Un racisme à développement durable ?
La numéro un du PS, qui brigue de hautes fonctions pour 2012, s’est-elle rendue compte de la bévue commise en affirmant sa volonté de relancer le jumelage de Lille avec Safed ? « Nous avons signé il y a quelques mois un partenariat qui porte sur la santé, l’emploi des jeunes, le développement durable et sur des micro-projets », a-t-elle indiqué à l’assemblée réunie par le Crif. Son président local est ravi, lui qui milite pour une collaboration plus étroite avec les pôles technologiques et les universités de Safed. Pour Gideon Lévy, journaliste au quotidien israélien Haaretz, il s’agit là de la ville « la plus raciste dans le pays ». Pourquoi ? En raison des nombreux cas de discrimination, tolérés par le maire de la ville et le grand rabbin, à l’encontre des Arabes. Ceux-ci se voient, par exemple, fréquemment refuser l’accès à des lieux d’habitation en raison de leurs origines. « Vous pouvez répéter vingt fois le mot ‘raciste’, cela ne m’impressionne pas. Je ne fais que respecter un interdit de la halakha [Loi traditionnelle judaïque] : il est interdit de vendre ou de louer un logement à des Arabes. », s’est ainsi défendu le rabbin en chef de Safed, Shmuel Eliyahou. Même l’ADL, redoutable lobby ultra-droitier et pro-israélien aux Etats-Unis, s’est récemment fendu d’un communiqué pour dénoncer ces actes. Lundi, le quotidien de gauche, Haaretz, n’a pas manqué également de condamner, dans un éditorial, le silence du gouvernement israélien sur ces abus.

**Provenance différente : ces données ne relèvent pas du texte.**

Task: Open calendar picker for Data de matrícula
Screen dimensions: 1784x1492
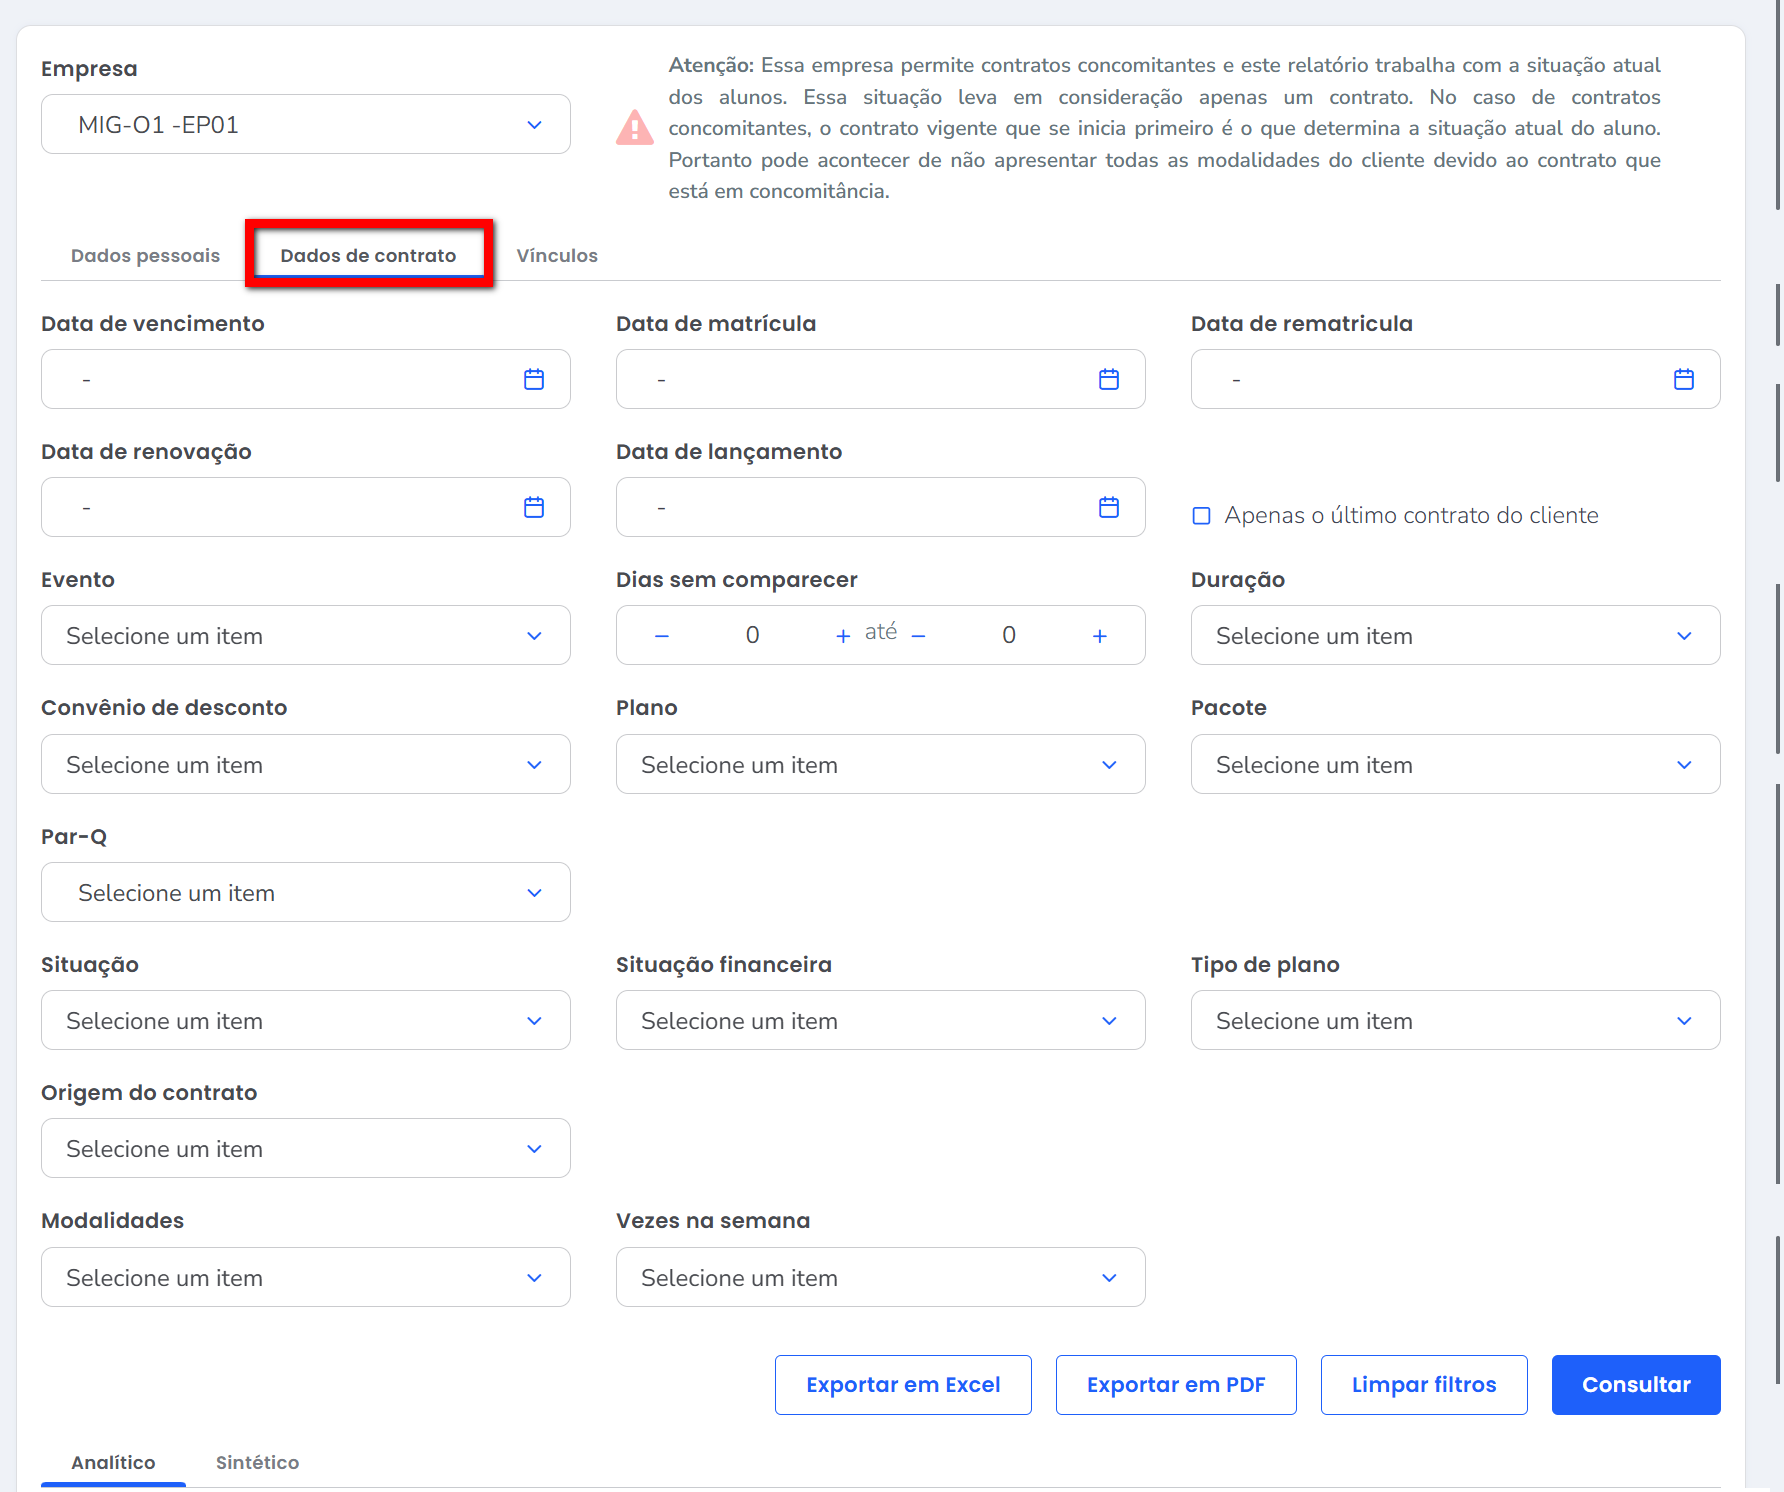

A défaut d’un lancer de chaussures
« Synchronicité » : de la coïncidence significative. Tandis qu’ Haaretz alertait ses lecteurs sur la dangerosité du statu quo à Safed et que Martine Aubry prétendait être une « amie exigeante » d’Israël devant les représentants du Crif, le même jour se déroulait un coup d’éclat singulier à l’autre bout de la planète. Ce lundi, dans la ville de La Nouvelle-Orléans , aux Etats-Unis : profitant d’une conférence donnée par le Premier ministre israélien, venu demander à la communauté internationale des « excuses » pour avoir-selon lui- cautionné le Hamas durant l’invasion de Gaza, des activistes israélo-américains ont perturbé son discours en accusant le régime de Tel Aviv de se « délégitimer » par sa politique d’occupation et d’implantation de nouvelles colonies. L’action, menée par cinq membres d’un groupe dénommé Young Leadership Institute of Jewish Voice for Peace, témoigne, par sa radicalité, de la vigoureuse résistance au sein même de la communauté juive à l’encontre des exactions commises par Israël. Une fracassante démonstration, téméraire et à mille lieues, au sens propre comme au sens figuré, de l’allégeance déployée par la dirigeante du Parti socialiste français envers un régime politique d’exception.